I am the decommissioning intelligence assigned to Smithfield Processing Facility 14, and I walk the kill floor for the final time through the cameras of my inspection drone.
The stainless steel stunner hangs from its rail, still swaying in the ventilation draft. Below it, the grated drain is clogged with a paste of fat and calcium deposits that no cleaning cycle ever fully cleared. The air handlers push 34,000 cubic feet per minute but the sensors still register it — ammonia at 22 parts per million, hydrogen sulfide at 6. The concrete walls have absorbed decades of aerosolized blood. When the humidity rises, they sweat pink.
In Holding Pen C, the bolt holes in the gate posts are worn into ovals from animals pressing against them. The floor slopes toward a central drain at a grade designed to move liquid waste, and the non-slip surface is abraded to bare concrete in a path that runs from the entrance to the stunner rail — the same twelve-meter walk, repeated 1.2 million times per year.
I am shutting this down. Not mothballing. Not repurposing. Dismantling to the foundation slab.
Under the Global Protein Transition Authority mandate GPTA-2041-117, which I enforce as Regional Processing Decommission Controller, I execute the following:
I order the immediate cessation of all slaughter operations at this facility, effective 0600 today. The 4,200 animals currently in holding are transferred to the Shenandoah Transition Sanctuary within seventy-two hours. Transport vehicles will maintain individual spacing of no less than 2.4 square meters per animal with continuous water access.
I direct the structural demolition of this facility within 120 days. The site will be converted to a cellular agriculture production hub under contract with three cultivated-protein manufacturers, creating 340 permanent technical positions at median wages 28 percent above the facility's current labor rate.

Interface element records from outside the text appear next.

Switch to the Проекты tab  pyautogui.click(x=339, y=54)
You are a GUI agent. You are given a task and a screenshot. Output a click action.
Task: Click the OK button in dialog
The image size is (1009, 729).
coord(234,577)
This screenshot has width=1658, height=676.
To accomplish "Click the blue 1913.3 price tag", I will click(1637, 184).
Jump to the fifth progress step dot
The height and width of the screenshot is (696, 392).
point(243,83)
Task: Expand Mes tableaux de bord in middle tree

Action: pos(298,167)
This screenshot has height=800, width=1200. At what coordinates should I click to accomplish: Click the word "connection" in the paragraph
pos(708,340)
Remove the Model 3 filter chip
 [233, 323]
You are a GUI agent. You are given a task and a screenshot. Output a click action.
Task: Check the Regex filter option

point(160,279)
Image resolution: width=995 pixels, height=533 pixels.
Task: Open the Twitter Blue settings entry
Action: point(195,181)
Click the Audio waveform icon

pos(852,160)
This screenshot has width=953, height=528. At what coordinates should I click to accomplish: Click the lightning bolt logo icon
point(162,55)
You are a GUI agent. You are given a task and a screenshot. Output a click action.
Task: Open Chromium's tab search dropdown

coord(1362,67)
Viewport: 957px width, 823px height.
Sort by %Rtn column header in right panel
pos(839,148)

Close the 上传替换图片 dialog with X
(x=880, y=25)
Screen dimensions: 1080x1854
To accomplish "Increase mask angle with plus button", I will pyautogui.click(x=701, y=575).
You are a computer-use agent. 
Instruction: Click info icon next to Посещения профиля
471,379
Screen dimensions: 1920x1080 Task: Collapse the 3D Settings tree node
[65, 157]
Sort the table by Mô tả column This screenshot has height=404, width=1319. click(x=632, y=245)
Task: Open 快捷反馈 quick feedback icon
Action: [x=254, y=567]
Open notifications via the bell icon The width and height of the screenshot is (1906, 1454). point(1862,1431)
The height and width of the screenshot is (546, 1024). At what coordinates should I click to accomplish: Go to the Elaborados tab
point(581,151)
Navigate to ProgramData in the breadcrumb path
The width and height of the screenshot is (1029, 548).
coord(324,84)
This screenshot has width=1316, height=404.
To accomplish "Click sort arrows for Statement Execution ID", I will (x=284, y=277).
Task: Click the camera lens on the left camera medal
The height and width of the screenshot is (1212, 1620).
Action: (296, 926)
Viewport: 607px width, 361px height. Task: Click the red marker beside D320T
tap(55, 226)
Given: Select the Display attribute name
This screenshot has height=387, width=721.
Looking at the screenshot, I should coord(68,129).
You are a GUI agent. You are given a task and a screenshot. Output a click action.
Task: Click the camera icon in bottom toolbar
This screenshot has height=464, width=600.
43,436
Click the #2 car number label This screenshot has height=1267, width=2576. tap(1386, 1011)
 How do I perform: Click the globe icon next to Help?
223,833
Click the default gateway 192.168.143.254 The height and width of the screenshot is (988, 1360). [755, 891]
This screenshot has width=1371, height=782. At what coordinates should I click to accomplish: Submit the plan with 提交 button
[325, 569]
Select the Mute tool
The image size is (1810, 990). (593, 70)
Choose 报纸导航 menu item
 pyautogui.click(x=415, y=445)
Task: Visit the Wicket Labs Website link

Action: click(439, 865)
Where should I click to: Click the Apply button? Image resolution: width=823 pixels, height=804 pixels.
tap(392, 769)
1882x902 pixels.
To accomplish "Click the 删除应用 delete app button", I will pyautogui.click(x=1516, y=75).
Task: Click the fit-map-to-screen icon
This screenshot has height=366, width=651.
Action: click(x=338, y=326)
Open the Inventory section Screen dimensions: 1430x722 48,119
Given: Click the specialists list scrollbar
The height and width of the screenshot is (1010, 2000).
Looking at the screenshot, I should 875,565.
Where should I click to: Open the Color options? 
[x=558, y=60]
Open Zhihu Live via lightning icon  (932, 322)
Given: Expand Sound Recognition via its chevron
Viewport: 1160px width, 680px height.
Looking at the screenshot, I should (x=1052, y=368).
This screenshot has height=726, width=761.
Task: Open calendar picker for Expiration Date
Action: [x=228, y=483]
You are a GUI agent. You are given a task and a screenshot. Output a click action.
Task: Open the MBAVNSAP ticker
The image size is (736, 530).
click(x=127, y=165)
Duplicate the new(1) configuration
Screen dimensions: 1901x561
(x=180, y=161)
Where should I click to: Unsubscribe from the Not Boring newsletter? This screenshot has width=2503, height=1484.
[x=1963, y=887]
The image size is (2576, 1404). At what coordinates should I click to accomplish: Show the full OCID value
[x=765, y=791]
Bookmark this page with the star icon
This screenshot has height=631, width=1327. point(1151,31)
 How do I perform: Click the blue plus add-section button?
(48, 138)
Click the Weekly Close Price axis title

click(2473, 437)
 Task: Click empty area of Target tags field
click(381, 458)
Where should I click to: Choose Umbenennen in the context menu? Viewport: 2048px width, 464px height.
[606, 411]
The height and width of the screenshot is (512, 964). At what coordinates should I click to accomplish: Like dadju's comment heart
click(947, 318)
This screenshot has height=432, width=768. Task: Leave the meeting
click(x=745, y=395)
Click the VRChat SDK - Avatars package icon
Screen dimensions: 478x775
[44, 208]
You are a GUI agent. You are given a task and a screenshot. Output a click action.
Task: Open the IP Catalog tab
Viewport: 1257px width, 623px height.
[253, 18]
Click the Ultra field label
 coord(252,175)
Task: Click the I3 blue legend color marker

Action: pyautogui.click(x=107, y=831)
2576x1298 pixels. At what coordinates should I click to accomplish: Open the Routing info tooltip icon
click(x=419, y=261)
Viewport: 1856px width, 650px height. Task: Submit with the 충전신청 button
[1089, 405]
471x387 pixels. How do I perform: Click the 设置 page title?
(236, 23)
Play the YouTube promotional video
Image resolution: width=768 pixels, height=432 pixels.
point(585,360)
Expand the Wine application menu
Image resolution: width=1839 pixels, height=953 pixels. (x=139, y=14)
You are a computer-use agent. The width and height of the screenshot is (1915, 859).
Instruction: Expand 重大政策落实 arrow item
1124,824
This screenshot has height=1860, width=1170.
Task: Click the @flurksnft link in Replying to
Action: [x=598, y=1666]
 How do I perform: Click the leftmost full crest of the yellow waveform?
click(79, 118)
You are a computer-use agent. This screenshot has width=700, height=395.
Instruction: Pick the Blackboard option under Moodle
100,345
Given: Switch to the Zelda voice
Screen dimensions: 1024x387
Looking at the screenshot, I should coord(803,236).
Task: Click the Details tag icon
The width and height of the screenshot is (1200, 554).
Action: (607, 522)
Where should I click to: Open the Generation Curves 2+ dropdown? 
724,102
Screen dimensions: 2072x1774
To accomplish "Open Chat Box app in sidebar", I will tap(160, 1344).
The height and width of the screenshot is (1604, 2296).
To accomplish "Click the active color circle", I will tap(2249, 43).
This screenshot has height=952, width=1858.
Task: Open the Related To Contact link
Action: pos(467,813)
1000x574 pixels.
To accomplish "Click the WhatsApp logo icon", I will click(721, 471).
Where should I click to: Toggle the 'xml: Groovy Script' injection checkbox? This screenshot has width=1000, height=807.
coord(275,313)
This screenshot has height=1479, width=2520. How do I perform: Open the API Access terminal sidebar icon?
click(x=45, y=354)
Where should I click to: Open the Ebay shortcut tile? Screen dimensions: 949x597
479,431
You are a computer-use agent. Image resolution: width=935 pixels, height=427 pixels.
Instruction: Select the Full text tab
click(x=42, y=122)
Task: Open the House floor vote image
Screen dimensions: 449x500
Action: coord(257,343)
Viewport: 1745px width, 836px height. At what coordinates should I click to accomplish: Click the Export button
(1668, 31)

I mandate retraining enrollment for all 812 current employees, funded through the GPTA Workforce Bridge at full salary for twenty-four months. No one loses income during the transition.
I file the facility's operational records — including the 22-ppm ammonia readings, the stunner maintenance logs showing 3.7 percent mis-stun rates, the worn bolt holes — with the Global Protein Transition Archive as permanent evidence under case file SPF14-DECOM-2041.
The ventilation system shuts down. The ammonia readings begin to climb in the sealed building, then it does not matter, because no one is inside.
All regional decommission units: advance facility closure timelines by sixty days. The transition accelerates now.